Been to Bilbao to see some ex-Canadian's art gallery - amazing transformation to a city that is basically a bigger Hamilton - based on steel mills and a port. It does have some pretty neat old buildings though, that make a difference.

From there into the surprising mountains in a tiny village called Potes which is near one of 4 most important religious sites in the world (presumably for Catholics) with Rome, Jerusalem and Santiago de Compostella, and we didn't know it when we hiked through it (and the tour buses).

Then off along the coast with amazing scenery mixed with heavy industry belching out stuff. And onto Santiago itself, where the biggest church we have ever seen, with the gaudiest interior, awaits the millions at the end of their pilgrimage. Pretty stunning to see.

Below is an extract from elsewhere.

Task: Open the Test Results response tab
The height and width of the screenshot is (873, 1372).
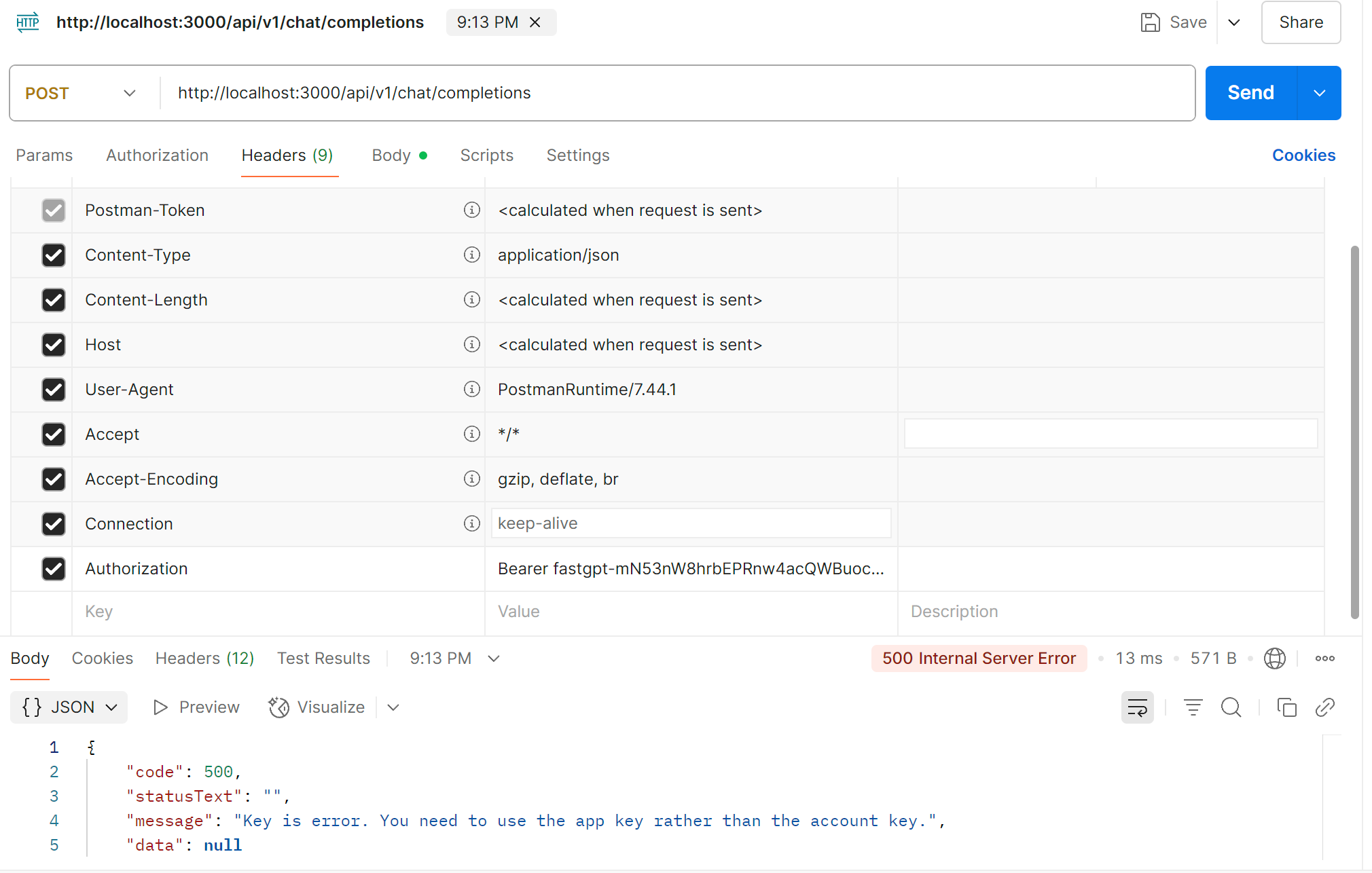Action: pos(323,658)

Have now reached Oporto in northern Portugal, where we can't even pretend to speak the language. It is an incredible city, tumbling down to the water and to the Port houses on the other side. A big campground by the beach within biking and bussing distance. You have not been on a bus until you have driven through Porto in one!

Tuesday, May 01, 2007


So we have made it to Spain, on the cold and wet Basque coast. France was turning into a Spanish/Basque satellite in the south-west anyway, so here we don't even have to pretend to know the language. After a canoe trip down the DOrdogne river on Sunday, drove to Cahors on a road that was a bit shakey for the dishes in the back of the bus. Took in the old town of Cahors and another great dinner of foie gras, duck and boeuf poivre. Amazing trip from Cahors over the top of the Lot river valley and the Cahors vineyards. Then camped on teh wild Atlantic shore, on latitiude with the south end of Nova Scotia, about even with Utah ski hills. The Pyrenees were just visible through the clouds.
Spain in this part anyway is the most densely populated part of the planet we have ever seen. But the people seem friendly - on their May Day national holiday.